▸ **What you are asked to do**
Return the records exactly as they appear below, omitting the pictures.

Material shown Block Start

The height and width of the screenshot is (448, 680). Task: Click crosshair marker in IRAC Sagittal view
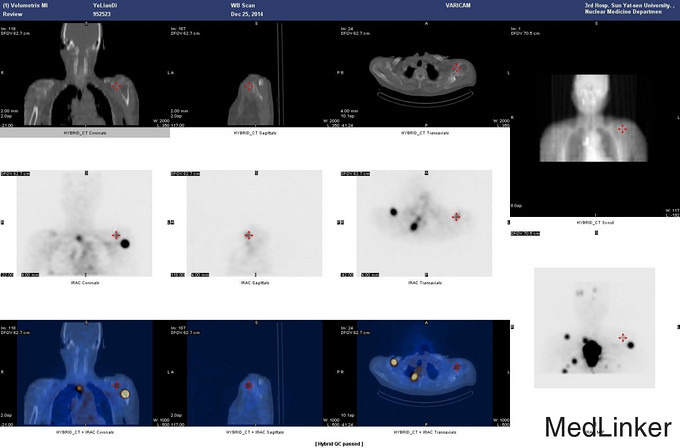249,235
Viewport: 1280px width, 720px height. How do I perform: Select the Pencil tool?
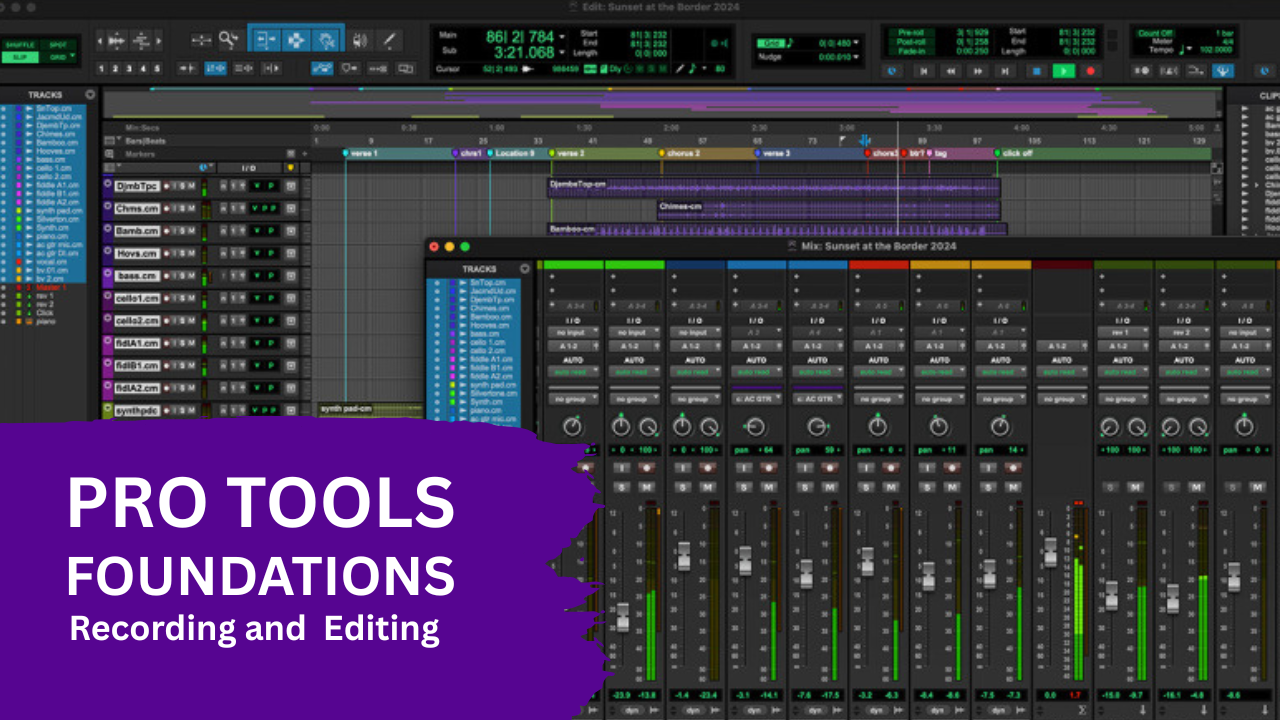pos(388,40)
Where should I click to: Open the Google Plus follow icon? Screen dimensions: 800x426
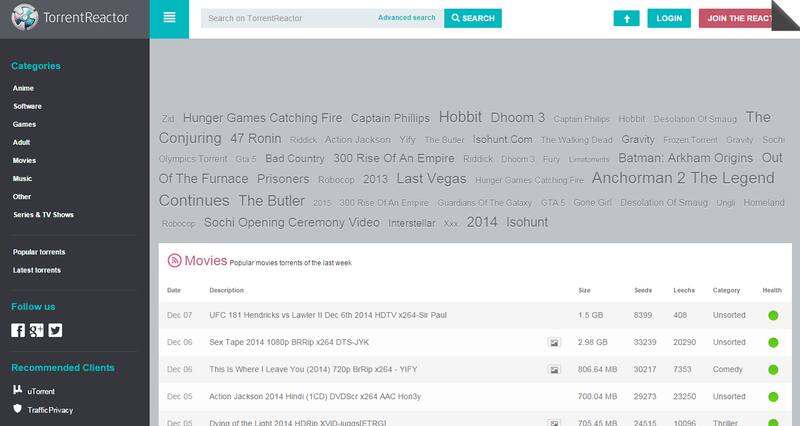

Material shown Block End

▸ **Output**
The height and width of the screenshot is (448, 680). Task: Click crosshair marker in IRAC Sagittal view
249,235
Viewport: 1280px width, 720px height. How do I perform: Select the Pencil tool?
pos(388,40)
Where should I click to: Open the Google Plus follow icon? Screen dimensions: 800x426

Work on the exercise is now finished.